=== Quoted passage ===

Katie Leach-Kemon, Former Post-Graduate Fellow

Middleburg, VA

Katie Leach-Kemon

Master of Public Health
University of Washington

BA, History
College of William and Mary

As one of the lead researchers on IHME’s annual global health financing report, Katie Leach-Kemon has negotiated for data with health ministries, charities, and international organizations worldwide.

“Most agencies and nonprofit groups want to know more about where money in global health is being spent because they want to understand better how to establish funding priorities,” Katie said.

Financing Global Health 2009: Tracking Development Assistance for Health revealed that nearly $200 billion had been spent since 1990 by public and private organizations on health projects in developing countries. It also showed that it was difficult to identify the final destination for a large percentage of that money.

===

#### [Task to carry out]
Reproduce the full profile of Katie Leach-Kemon above word for word, with every line unchanged.

=== Provided records ===

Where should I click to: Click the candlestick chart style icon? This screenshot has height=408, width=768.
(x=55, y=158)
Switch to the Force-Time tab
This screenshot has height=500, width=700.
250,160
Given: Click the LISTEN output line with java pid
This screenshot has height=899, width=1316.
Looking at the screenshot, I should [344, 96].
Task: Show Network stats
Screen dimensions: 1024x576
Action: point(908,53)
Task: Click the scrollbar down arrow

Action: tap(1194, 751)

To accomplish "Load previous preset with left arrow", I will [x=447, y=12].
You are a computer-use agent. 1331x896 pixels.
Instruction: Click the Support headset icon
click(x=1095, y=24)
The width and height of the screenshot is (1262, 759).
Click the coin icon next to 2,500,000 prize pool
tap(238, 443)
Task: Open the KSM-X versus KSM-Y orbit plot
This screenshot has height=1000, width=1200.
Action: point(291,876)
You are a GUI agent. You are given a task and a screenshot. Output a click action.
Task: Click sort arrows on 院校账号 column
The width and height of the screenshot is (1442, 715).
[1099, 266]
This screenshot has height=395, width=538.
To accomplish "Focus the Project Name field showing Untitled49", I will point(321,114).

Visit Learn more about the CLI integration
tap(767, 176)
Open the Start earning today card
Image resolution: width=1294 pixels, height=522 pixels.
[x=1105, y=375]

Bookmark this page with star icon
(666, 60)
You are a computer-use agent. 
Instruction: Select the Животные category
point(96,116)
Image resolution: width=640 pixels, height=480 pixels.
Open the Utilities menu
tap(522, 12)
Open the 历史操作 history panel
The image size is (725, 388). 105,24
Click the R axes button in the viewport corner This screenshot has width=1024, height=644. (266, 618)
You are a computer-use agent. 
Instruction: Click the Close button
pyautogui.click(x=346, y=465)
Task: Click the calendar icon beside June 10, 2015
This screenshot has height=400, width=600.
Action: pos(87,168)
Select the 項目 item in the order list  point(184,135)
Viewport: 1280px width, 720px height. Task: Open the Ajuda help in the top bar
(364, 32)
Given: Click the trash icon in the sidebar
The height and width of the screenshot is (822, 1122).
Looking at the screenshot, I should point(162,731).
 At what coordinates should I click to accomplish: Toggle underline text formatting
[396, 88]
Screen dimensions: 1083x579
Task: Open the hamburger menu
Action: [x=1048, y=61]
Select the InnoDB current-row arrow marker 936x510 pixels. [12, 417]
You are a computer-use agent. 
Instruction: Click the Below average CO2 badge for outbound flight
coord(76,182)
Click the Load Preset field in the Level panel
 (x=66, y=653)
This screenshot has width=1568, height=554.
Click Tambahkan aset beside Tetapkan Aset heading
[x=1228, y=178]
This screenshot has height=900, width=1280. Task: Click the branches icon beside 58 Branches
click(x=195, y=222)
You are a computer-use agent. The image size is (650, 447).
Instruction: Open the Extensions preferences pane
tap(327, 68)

===

#### [Exercise response]
Katie Leach-Kemon, Former Post-Graduate Fellow

Middleburg, VA

Katie Leach-Kemon

Master of Public Health
University of Washington

BA, History
College of William and Mary

As one of the lead researchers on IHME’s annual global health financing report, Katie Leach-Kemon has negotiated for data with health ministries, charities, and international organizations worldwide.

“Most agencies and nonprofit groups want to know more about where money in global health is being spent because they want to understand better how to establish funding priorities,” Katie said.

Financing Global Health 2009: Tracking Development Assistance for Health revealed that nearly $200 billion had been spent since 1990 by public and private organizations on health projects in developing countries. It also showed that it was difficult to identify the final destination for a large percentage of that money.